Monday, March 31, 2025

Greenland Isn't Green

 

Most people probably already know that Greenland isn't green. But, if he didn't know it already, Vice President Vance presumably knows that now, after his chilly reception in Greenland. It was chilly in the literal sense. (Greenland is a cold place.) It was, perhaps more importantly, chilly in a metaphorical sense, in that the Vances had to scale back their plans because no local Greenlanders could be found who wanted to host them.

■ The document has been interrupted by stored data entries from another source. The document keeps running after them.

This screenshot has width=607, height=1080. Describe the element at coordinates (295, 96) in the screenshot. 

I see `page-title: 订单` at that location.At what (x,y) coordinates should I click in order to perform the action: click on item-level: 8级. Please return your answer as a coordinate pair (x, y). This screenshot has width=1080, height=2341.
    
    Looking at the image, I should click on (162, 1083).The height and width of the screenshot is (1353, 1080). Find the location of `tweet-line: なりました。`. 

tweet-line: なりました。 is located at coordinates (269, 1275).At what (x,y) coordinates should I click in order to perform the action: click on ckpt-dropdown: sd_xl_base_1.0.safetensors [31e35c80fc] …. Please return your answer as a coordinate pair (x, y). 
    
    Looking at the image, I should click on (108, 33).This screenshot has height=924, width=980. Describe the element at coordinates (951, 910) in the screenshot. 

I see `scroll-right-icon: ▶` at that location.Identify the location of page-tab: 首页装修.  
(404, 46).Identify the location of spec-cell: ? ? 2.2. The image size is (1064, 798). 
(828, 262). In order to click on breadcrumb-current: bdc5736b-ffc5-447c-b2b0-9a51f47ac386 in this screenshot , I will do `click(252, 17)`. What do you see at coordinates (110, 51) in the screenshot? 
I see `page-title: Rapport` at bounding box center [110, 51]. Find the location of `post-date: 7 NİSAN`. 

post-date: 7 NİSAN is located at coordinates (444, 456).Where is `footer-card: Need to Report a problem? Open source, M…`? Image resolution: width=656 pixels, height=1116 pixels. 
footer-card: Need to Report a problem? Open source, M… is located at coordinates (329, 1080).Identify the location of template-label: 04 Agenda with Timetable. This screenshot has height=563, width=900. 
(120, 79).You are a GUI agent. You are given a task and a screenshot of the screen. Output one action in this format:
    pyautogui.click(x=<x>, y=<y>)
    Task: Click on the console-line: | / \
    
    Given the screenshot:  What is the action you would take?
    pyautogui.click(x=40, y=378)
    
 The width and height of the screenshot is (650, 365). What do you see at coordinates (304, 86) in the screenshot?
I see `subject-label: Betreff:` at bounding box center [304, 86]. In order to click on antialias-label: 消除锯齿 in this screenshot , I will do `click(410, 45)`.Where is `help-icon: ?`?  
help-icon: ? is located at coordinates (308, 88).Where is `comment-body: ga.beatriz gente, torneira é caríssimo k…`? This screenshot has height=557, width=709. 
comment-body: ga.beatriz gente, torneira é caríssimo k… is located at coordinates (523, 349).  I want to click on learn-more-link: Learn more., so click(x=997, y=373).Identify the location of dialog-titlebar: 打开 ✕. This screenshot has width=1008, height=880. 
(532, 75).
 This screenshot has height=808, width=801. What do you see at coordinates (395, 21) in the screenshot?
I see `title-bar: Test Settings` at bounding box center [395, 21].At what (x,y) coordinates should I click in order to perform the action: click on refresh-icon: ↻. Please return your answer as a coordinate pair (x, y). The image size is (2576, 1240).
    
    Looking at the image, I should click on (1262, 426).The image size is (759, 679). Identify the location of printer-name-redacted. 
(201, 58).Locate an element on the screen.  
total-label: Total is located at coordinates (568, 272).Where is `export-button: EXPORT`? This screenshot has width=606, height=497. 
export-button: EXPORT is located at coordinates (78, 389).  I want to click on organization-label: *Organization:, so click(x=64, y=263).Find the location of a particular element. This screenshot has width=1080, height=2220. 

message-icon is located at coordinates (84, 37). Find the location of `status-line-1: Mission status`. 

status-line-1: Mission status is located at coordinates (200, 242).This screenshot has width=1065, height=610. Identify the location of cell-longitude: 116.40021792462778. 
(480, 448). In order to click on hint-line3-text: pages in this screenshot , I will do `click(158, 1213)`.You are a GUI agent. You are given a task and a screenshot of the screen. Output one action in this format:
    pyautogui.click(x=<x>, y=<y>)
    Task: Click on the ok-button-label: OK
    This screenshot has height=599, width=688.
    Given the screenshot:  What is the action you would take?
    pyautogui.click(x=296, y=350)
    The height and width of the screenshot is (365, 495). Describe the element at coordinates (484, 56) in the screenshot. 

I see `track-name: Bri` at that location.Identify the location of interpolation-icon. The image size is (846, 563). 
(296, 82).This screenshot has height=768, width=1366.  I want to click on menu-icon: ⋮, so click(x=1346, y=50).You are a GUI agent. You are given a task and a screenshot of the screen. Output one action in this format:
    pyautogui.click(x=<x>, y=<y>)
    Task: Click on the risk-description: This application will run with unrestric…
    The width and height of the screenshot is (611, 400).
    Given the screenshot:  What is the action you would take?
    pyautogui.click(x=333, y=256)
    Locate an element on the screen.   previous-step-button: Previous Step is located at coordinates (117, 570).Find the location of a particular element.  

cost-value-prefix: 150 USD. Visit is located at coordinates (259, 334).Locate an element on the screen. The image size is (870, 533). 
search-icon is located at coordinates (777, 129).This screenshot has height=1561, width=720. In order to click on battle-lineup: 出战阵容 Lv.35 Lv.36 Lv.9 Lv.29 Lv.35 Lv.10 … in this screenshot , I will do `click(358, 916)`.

Greenland isn't green. Much of it is glacier-covered. It is no accident, then, that the King of Denmark's Coat of Arms includes a polar bear to represent his sovereignty over Greenland.  Recently, since the American threat to Greenland has become something to be reckoned with, Denmark's King revised his coat of arms to give Greenland's polar bear bigger space in a heraldic quadrant all its own. On can compare the older (on the left) and the newer (on the right) versions of the Danish royal coat of arms (above).

Of course, to a grifter, Greenland might appear green in a very different sense. There are natural resources there to be exploited and hence money to be made. And one thing America never seems to lack are Americans ready to exploit natural resources, regardless of the harm to the common good and to our common home. 

Greenland's location in the north Atlantic makes it significant for American and European security. But Greenland (via Denmark) is part of NATO, the north Atlantic's surest source of security, and the U.S. already has a military base on Greenland, guarding the sea lanes and the arctic air. For its part, Denmark has been a very loyal ally of the United States, actively supporting us in peace and war.

There are not a lot of Greenlanders. They are a very small nation, suddenly experiencing the classic bad behavior of great powers pushing their smaller neighbors around (as we have witnessed most extremely in the case of Russia's 2022 invasion of its smaller neighbor Ukraine). It appears that some, maybe many, local Greenlanders would like independence. If I were a Greenlander, I would probably prefer to remain Danish, with Danish and European Union social benefits and NATO's security umbrella. Denmark does, after all, repeatedly rank as one of the happiest countries in the world. But that is ultimately up to the Greenlanders and the Danes to sort out. Whatever Greenland's future, it should be the business of Greenlanders and Danes to determine.